Ireland has a unique anti-imperial history, due to our struggle against British occupation. The working class of our country are natural outsiders to the Western imperial project. The instinctive sympathy of the Irish with the Palestinian cause as a result causes a dilemma for the political elite, who are forced to weigh between electoral cost and loss of favour with hegemonic actors. The political elite defer to Zionist Brussels, too cowardly to act on the initiative of the people, yet trying its best to appease in rhetoric. In the case of the Occupied Territories Bill, reference to European-level legislation as well as potential impact on foreign investment from the U.S was used to hesitate, defer and soften the bill, while with the Central Bank bonds valued between €100mn and €130mn, an outright rejection relies on Ireland’s interlocked economic structures with that of the EU, out of fear of sanctions. The use of Shannon Airport by the U.S, without the democratic consent of the people, is too taboo of a topic to even broach by the State, so it prefers to deny the weapons and ammunition facilitated through our land. There has to be a consummation at the end of this struggle: either the sovereign will of the people exorcises these foreign capitalists, or definitive alignment with Western imperialism takes place and Ireland becomes a vassal state.
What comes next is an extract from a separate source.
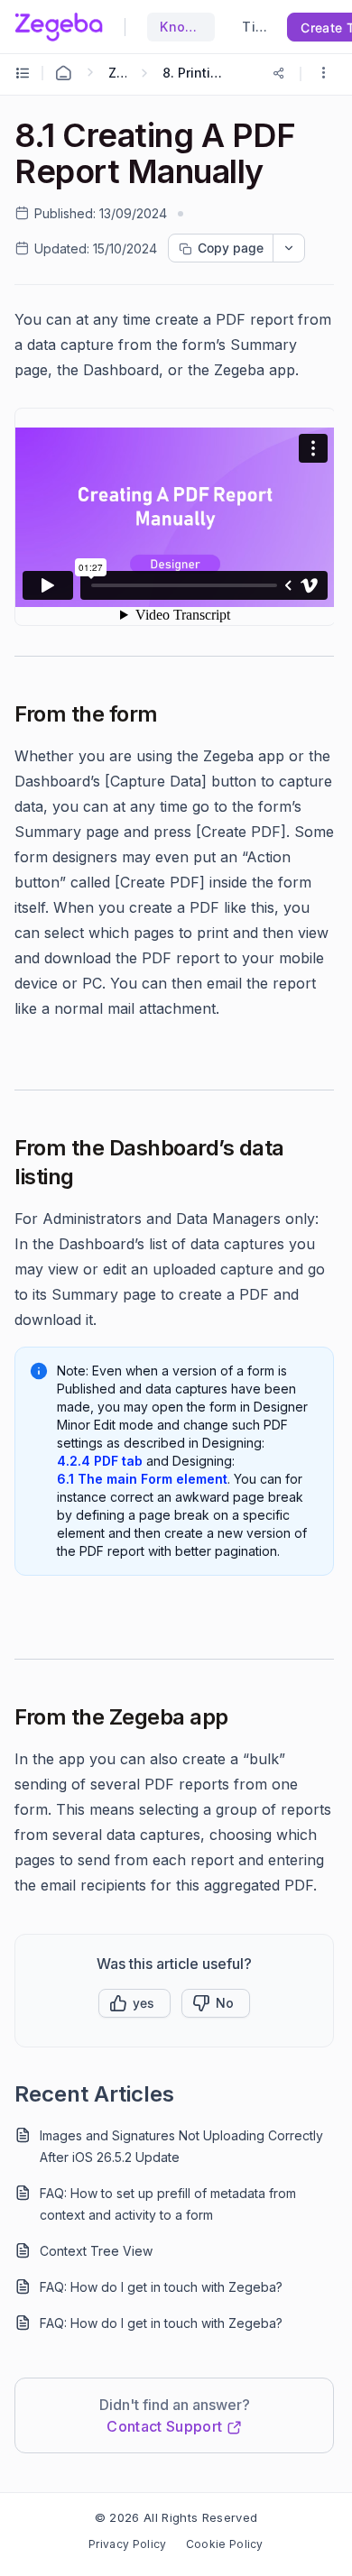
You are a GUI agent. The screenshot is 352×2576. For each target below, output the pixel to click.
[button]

If the Left cedes the debate around sovereignty to the Right, it is committing a serious error. Through defending our country’s sovereignty, the hammer and sickle is hoisted, and so is the tricolour and the starry plough. There is a people’s history of Ireland, Irish and non-Irish arm-in-arm, comprising centuries of resistance to imperialism, a legacy which needs to be reclaimed. This is the recognition that real sovereignty comes from the masses’ overthrow of the political elite, and the use of our wealth as democratically decided by the working class. This and only this will put an end to our subservience to foreign powers. The political elite cannot be trusted to bring about sovereignty; they must be overthrown in favour of workers’ rule. Inspired by success in one nation, workers of other nations will follow thereafter, aligning in a fraternal relationship, resulting in internationalist liberation. As James Connolly declared over a century ago: “The cause of Ireland is the cause of Labour”. Let this be made a reality through struggle!